§ **Work required**: Count lines, not occurrences: report how many lines in the records hold the string "series", and nothing else.

§ **Extracted records**:
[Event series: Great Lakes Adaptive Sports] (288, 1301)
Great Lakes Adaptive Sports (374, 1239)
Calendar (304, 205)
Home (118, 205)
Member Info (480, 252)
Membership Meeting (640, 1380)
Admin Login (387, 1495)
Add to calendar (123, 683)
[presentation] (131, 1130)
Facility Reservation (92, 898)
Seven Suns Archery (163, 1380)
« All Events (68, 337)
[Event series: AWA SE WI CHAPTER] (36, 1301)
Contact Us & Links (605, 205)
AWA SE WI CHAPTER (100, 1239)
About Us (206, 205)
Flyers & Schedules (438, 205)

§ **Answer box**: 2